At least they weren't drawing lewd cartoons, I guess. Apparently that's much worse and doesn't require any of the same charity.
I am addressing the arguments of people here. I believe some (not all) of the people here are not committed in any principled way to free speech, especially not that of people whom they would normally call pedos regardless of the strict accuracy of the term. I believe they are reacting firstly to "the enemy of my enemy" and secondly to "someone I don't like said something."
(If this is not you, then it is not you.)
I don't know who you are referring to here. Certainly not me or @HlynkaCG, so who is the defender of castration fetishists who's now criticizing lolicon?
Again, who are you referring to? I don't recall seeing anyone saying that lewd cartoons are worse.

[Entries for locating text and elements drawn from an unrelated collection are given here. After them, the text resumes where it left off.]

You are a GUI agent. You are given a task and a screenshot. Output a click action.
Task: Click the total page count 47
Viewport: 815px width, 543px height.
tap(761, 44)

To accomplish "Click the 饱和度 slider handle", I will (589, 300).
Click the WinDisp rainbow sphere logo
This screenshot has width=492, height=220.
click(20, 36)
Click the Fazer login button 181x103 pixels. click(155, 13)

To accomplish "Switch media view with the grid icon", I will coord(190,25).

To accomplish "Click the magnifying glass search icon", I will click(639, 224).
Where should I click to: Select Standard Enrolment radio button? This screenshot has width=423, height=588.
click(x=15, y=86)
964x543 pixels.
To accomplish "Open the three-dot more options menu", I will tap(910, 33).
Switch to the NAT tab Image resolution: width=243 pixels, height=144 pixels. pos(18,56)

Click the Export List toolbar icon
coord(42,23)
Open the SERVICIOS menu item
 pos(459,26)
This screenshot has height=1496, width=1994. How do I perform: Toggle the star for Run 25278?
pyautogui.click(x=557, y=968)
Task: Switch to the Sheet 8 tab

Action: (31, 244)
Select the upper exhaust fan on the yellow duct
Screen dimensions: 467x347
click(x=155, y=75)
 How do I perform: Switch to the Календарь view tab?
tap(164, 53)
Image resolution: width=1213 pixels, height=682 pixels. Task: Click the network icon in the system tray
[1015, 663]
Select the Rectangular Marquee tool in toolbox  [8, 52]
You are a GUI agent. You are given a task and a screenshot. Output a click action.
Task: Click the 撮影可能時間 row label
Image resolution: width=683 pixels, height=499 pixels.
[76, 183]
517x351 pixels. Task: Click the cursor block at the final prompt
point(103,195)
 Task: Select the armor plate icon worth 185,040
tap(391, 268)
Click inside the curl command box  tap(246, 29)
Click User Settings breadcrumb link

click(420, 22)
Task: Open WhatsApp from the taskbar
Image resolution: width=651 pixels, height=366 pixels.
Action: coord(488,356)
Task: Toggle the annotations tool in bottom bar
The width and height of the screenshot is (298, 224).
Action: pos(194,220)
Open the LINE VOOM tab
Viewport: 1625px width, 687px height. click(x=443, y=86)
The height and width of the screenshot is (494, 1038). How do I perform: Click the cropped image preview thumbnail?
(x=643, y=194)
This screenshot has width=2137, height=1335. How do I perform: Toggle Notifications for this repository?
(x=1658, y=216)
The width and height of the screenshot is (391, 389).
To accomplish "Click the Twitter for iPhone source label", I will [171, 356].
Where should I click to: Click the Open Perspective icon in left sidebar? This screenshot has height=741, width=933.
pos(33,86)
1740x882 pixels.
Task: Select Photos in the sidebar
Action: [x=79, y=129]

I did not note in my original post (because I try to avoid unnecessary throat-clearing disclaimers) that I don't actually agree with Hlynka entirely. My own personal view is that castration fetishists and lolicon fans are deeply weird and creepy, but they should be left alone so long as they aren't actually touching children. I would not censor either one legally. But I agree with him a little - I think the weird, creepy fetishists should keep that shit to themselves and not encourage its normalization.
The thing I posted in this thread which seems to have you so upset was not a lack of charity for lolicon. It was an observation that it's ironic to see people say "That's weird and gross" or "That's free expression that only humorless puritans would object to" depending entirely on whose fetish is being indulged.
Who's the attacker of castration fetishists who's now defending lolicon? I'm prepared to believe that people hold such a position, but is anyone actually doing it?
...I think you and the person you're responding to are both going off a vibe that is both real and not terribly quantifiable. One gets the general sense that the other side isn't objecting enough on a specific topic, no? There's a sense that, while the literal meaning of the statements might be roughly equivalent, they're masking some deeper disagreement, perhaps intentionally. That about the size of it?